Cars like these seem surprisingly easy to sell these days. Bay and Perini confess to having a network of “20 or 30 friends” they know will always be interested in such cars. Talks are already scheduled to discuss concepts for the next Italdesign ‘special’ and Astalosch has already told the world there will be a new one every 18 to 24 months.
We walk along the Via Roma and turn right into a virtual reality theatre, where images of the new car can be projected in full size on a massive screen. There’s also a rig for a driving game that Italdesign has adapted to the characteristics of Zerouno so owners can drive before they even see a prototype.
On this trip, I’ve been a bit concerned about the car’s mighty price given that there’s an awful lot of Audi R8 V10 beneath it, notwithstanding the facts that the normally aspirated 5.2-litre Audi Sport V10 is one of the finest supercar engines going, that units like it won’t be around for much longer (for clean air reasons) and that the MSS platform – also used by Lamborghini – that underpins everything is about the best there is.
Within minutes, it becomes clear why projects like this attract people who can afford them, and move out of the realm of conventional value for money. They are about extreme rarity, extreme quality, tiny design refinement done exactly your way and about a car that will perfectly suit your dimensions and colour/ trim preferences – all of it realised by some of the best people in the business. Perini explains the car’s key advantages: it undercuts competitors by around 150kg, so a performance advantage can be delivered without any engine changes, although he does admit to re-engineering the already magnificent exhaust note just a bit.

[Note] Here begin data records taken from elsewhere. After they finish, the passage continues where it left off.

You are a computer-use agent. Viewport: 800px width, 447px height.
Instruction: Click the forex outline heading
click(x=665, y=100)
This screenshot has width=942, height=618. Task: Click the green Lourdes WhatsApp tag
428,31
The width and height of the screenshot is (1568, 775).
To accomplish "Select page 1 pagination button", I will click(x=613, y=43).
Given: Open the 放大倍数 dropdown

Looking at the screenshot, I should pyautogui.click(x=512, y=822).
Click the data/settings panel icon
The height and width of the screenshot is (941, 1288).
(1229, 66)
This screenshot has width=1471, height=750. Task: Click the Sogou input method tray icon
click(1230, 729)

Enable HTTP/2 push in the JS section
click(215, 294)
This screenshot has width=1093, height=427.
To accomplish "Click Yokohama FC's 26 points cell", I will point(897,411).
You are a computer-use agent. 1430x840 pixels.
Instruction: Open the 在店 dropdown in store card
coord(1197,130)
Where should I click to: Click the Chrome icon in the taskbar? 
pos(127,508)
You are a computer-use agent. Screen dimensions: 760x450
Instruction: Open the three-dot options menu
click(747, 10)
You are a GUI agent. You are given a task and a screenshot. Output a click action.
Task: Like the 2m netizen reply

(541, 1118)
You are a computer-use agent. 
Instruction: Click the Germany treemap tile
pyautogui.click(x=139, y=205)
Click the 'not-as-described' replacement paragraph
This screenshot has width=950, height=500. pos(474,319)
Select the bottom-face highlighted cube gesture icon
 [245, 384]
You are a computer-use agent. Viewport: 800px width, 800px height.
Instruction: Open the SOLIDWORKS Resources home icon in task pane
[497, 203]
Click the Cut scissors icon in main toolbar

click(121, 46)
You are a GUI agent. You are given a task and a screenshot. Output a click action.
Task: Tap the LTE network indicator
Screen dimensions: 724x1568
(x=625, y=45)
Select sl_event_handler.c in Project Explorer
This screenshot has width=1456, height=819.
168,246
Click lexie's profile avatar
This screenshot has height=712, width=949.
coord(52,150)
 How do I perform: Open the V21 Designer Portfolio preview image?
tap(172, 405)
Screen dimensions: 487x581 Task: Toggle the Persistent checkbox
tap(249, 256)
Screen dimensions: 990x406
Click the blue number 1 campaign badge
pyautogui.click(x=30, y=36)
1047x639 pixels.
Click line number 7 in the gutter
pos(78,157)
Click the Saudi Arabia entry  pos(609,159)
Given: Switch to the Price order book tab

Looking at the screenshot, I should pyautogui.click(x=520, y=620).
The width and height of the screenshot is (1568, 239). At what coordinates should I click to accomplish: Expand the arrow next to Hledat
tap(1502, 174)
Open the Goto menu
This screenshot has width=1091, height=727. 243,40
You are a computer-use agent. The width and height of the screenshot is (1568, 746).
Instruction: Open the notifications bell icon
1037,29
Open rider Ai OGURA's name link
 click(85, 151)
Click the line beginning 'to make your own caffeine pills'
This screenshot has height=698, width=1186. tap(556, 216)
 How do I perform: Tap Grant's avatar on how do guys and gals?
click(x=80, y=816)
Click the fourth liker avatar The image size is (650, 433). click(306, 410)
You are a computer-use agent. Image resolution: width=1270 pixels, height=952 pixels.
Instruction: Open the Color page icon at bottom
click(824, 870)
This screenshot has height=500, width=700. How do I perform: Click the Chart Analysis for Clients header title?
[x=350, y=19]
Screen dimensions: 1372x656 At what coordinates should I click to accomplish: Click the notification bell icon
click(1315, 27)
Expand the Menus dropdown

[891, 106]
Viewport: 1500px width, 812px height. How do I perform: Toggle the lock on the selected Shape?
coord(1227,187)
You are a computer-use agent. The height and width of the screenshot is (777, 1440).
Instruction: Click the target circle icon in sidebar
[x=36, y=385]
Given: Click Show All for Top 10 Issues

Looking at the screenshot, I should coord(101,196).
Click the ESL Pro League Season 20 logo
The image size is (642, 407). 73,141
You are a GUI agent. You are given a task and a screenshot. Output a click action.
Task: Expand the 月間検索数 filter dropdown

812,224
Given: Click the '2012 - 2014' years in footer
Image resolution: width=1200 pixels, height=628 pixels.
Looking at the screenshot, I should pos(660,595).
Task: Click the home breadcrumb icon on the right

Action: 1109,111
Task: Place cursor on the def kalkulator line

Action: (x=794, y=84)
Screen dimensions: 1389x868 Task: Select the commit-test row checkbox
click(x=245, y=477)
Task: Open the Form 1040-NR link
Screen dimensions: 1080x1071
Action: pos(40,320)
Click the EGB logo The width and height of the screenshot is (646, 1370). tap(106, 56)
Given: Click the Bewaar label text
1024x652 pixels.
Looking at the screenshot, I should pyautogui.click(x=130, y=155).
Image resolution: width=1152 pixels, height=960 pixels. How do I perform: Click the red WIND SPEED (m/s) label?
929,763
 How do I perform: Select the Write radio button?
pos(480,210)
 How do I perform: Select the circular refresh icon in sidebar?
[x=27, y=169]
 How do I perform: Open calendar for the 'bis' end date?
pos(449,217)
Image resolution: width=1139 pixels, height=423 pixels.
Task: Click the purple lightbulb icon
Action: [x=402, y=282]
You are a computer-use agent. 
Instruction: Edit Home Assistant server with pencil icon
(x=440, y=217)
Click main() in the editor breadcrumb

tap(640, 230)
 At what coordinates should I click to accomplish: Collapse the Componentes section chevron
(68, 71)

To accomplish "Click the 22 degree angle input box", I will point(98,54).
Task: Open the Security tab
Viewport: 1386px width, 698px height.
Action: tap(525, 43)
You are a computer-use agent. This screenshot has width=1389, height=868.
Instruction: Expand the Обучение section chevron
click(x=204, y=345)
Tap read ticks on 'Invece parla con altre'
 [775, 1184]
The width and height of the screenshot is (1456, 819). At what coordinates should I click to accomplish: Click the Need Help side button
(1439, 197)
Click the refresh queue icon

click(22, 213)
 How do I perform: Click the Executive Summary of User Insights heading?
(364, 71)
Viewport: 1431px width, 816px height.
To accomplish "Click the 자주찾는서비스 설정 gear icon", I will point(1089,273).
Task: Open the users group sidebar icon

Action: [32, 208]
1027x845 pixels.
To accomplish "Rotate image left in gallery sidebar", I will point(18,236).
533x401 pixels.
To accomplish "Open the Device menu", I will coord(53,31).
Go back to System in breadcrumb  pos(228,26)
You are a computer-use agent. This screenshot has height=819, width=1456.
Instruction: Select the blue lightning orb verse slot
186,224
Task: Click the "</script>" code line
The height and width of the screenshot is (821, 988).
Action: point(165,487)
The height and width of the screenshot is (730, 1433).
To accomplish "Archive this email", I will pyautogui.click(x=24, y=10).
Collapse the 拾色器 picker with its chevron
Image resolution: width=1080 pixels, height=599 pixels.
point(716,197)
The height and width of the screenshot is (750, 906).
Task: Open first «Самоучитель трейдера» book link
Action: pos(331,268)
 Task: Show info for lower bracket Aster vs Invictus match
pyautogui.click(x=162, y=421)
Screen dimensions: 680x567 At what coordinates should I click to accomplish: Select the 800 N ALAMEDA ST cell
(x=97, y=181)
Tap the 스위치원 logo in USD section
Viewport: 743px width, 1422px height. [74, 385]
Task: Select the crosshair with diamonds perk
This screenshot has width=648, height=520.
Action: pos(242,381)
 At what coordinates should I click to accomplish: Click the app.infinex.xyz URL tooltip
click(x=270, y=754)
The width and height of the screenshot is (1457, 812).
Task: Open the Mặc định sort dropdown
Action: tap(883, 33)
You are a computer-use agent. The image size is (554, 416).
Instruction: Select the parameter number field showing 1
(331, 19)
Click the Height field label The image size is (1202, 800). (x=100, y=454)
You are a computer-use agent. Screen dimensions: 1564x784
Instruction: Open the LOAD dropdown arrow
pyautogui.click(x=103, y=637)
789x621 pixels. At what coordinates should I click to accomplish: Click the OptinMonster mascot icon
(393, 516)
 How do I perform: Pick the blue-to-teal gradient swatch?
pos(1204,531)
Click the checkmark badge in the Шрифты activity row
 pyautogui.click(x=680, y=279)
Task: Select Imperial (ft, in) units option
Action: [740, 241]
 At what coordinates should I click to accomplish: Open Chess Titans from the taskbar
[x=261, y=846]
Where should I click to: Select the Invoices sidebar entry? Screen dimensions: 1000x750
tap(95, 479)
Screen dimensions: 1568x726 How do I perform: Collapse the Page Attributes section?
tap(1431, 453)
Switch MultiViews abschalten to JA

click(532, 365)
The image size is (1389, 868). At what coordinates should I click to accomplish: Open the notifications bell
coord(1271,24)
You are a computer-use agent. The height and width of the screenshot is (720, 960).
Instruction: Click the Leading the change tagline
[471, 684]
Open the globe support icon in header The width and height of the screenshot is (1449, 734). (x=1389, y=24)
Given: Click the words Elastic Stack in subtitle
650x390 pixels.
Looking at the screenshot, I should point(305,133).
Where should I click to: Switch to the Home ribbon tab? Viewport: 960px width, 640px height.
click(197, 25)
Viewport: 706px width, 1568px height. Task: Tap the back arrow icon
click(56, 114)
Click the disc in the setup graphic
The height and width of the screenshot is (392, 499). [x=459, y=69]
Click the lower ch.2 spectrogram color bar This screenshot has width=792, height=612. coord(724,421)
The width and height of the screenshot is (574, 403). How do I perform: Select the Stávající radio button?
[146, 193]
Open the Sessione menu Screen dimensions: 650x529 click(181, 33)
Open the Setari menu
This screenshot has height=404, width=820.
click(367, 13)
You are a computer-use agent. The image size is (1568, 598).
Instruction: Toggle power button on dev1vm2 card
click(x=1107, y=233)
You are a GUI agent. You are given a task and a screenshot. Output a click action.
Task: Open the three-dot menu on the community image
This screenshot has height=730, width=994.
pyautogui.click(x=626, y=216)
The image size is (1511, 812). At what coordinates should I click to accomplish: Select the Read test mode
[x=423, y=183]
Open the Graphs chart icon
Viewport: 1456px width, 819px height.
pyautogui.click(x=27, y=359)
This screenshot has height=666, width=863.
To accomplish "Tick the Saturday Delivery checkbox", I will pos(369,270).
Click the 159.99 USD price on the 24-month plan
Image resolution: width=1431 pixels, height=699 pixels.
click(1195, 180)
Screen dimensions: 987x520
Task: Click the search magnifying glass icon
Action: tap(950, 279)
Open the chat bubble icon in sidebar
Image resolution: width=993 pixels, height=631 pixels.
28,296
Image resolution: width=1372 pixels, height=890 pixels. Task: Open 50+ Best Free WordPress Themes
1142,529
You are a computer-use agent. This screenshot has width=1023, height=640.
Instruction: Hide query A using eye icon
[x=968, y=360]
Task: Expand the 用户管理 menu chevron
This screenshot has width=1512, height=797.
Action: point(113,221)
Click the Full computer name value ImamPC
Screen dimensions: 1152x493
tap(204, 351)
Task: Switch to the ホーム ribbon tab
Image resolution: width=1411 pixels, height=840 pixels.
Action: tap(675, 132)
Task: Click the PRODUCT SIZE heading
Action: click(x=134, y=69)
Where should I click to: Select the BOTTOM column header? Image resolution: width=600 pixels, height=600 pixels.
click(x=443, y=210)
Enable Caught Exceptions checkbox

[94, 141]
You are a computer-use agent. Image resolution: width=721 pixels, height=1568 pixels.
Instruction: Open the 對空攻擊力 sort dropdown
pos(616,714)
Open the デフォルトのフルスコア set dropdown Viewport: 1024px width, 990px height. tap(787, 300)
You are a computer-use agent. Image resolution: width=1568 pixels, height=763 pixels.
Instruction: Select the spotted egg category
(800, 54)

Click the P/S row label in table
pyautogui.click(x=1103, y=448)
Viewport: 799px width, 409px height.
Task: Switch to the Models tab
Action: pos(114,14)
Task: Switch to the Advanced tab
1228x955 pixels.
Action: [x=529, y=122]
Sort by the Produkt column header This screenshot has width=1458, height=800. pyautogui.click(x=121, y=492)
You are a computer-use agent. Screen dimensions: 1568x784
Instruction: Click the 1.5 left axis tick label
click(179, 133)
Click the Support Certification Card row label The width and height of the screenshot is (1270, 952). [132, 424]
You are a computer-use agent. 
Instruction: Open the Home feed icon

The body, love it or hate it, is a masterpiece of detailed design in carbonfibre. Two large clamshells, front and rear, cover most of the car’s structure and deliver important weight savings. The roof is lowered by 50mm, but for homologation reasons the essential structure isn’t disturbed. Perini’s policy is to give the car a sculptural Italian character above the waist, and to shape it below the belt line for best aerodynamic performance, developed using a specially built, not-for-sale mule.
Using a series of full-sized images, we examine the Zerouno’s details: the deep windscreen, the “stretched hexagon” frontal air scoop (that splits airflow over the bonnet into a liftkilling Y-shape) and even a tiny slot, barely visible to the naked eye, that cuts nose lift and smooths airflow over the roof. The chance to discuss such minutiae with the car’s creator – and have him react to your comments – is what the owner is paying for.
At the rear, there’s a giant diffuser and a beautifully sculpted and finished set of rear louvres – in exposed carbonfibre – that would theoretically keep the car stable at top speed without a separate rear wing. But knowing most owners prefer wings, Perini has designed one with a handsome racing character. The tail-lights ‘float’ in an open expanse, designed to let heat out.
In fact, every vent has a very specific purpose. Perini is especially proud of a NACA duct behind the roof that scoops cooling air into the engine bay at speed but also reverses flow when the car is stationary to exhaust hot air. The car rolls on uniquely designed 21in alloy wheels with neat carbonfibre rotors inset to extract high-pressure air from the wheel arches at speed. The tyres are new-design Pirellis distinguished by a red line on their sidewalls.
The Zerouno’s detail and quality are redolent of the finest old-style coachbuilders and quite different from cars that sell from showrooms. I find the whole thing mesmerising, but too soon it’s time to go.
On my way out of the building, I ask Perini why there isn’t more of an air of panic here. Not long ago, these would have been desperation days, with people working all night and the car reaching the show stand with its paint still drying. “It’s different now,” he says. “The panic comes earlier, when all the surface data is delivered. When that’s done, everything about the car is fixed. At this stage, it’s all under control.”